Recognizing third-party content · 2007-01-31 16:07 by Wladimir Palant
I have done all the preparation work so that now I can finally implement the $third-party filter option allowing to restrict filters to third-party or same-party content. This would be used for filters like
*/banners/*$third-party — if some webmaster is crazy enough to call the directory with site logos “banners” those still won’t be blocked. This filter will only block something coming from the directory “banners” on a different server.
That’s the theory at least. However, recognizing what is third-party and what isn’t turned out to be a difficult task, and efficiency concerns (the third-party check will have to be done for every address) don’t make it easier. Usually something is considered third-party if it comes from a different second level domain, e.g. bugzilla.mozilla.org and addons.mozilla.org are same-party while mozilla.org and adblockplus.org are not. For recognizing the second-level domain part Firefox (Gecko) usually follows the one dot rule — the second-level domain is the ending of the server name that contains at most one dot. Unfortunately it will treat “co.uk” as a second-level domain.
Now Gecko 1.9 has a new mechanism for recognizing top-level domains: Effective TLD Service. Its database of top-level domains isn’t complete yet but it is already good enough. So once could use this to find the top-level domain and go to the next dot which would mark the end of the second-level domain. Of course this would only work in Firefox 3 and other browsers that will be based on Gecko 1.9, in older browsers the one dot rule will have to do.

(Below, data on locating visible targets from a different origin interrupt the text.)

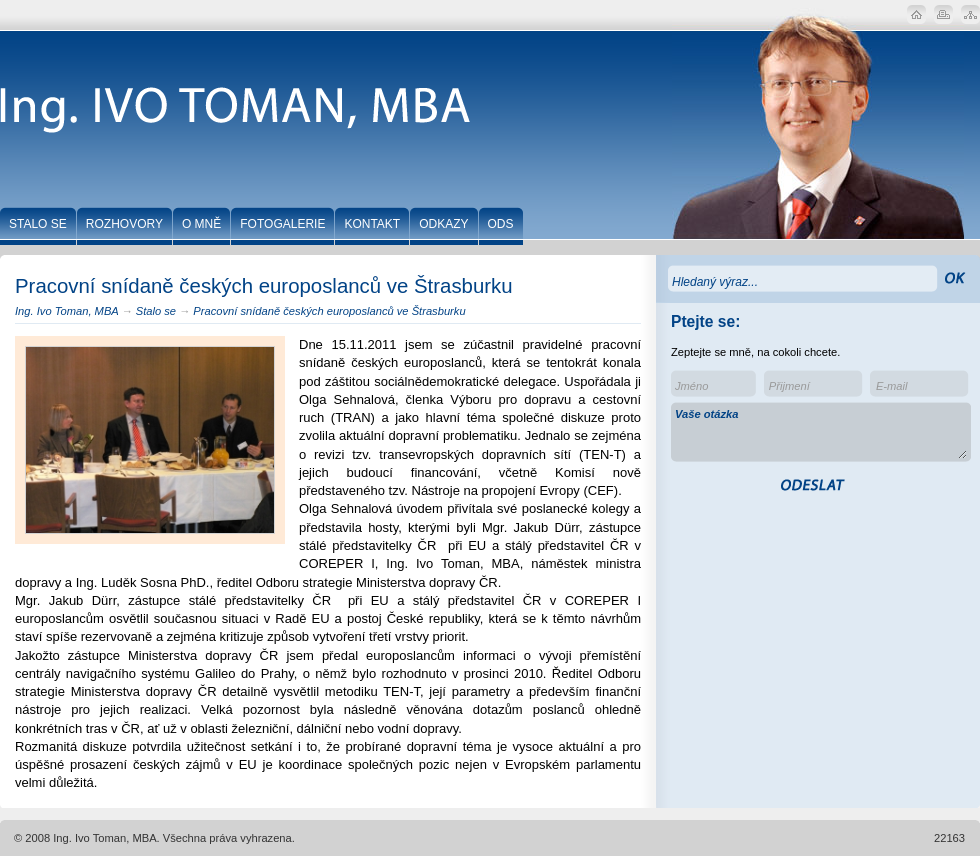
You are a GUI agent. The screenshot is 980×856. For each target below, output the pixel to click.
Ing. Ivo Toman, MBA (66, 311)
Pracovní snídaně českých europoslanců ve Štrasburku (329, 311)
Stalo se (156, 311)
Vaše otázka (821, 433)
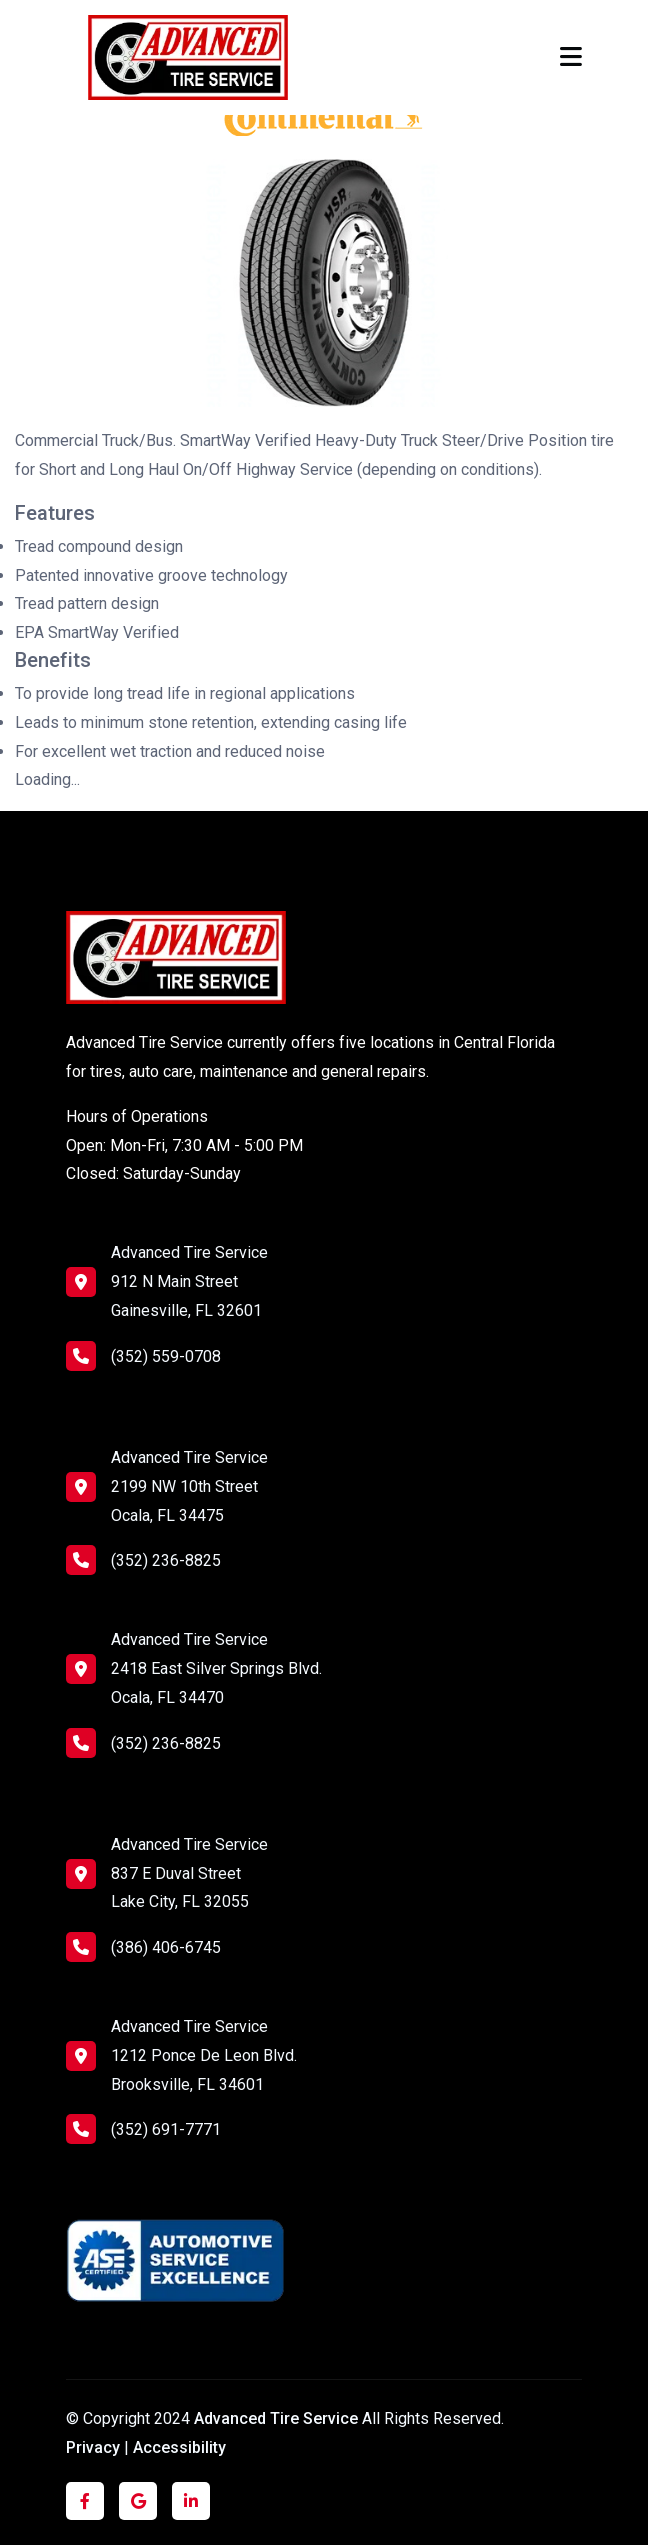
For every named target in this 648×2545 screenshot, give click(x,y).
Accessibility (179, 2447)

Yet there are more issues. For reasons I don’t know the Effective TLD Service requires the server name to be encoded in UTF-8. Adblock Plus has it in UTF-16 however. So to use the service properly the server name would need to be converted into UTF-8 — fun way to waste CPU time. One can go without converting of course but that might cause wrong results with some international domain names (fortunately there are no international TLDs yet). So finally the third alternative would be to look for non-ASCII in the server name and fall back to the one dot rule if it has some. Right now I am a little undecided about which solution I should choose. Update: looking more into this, this last issue isn’t as critical as I thought first. However, bug 368989 is a showstopper at the moment.
Commenting is closed for this article.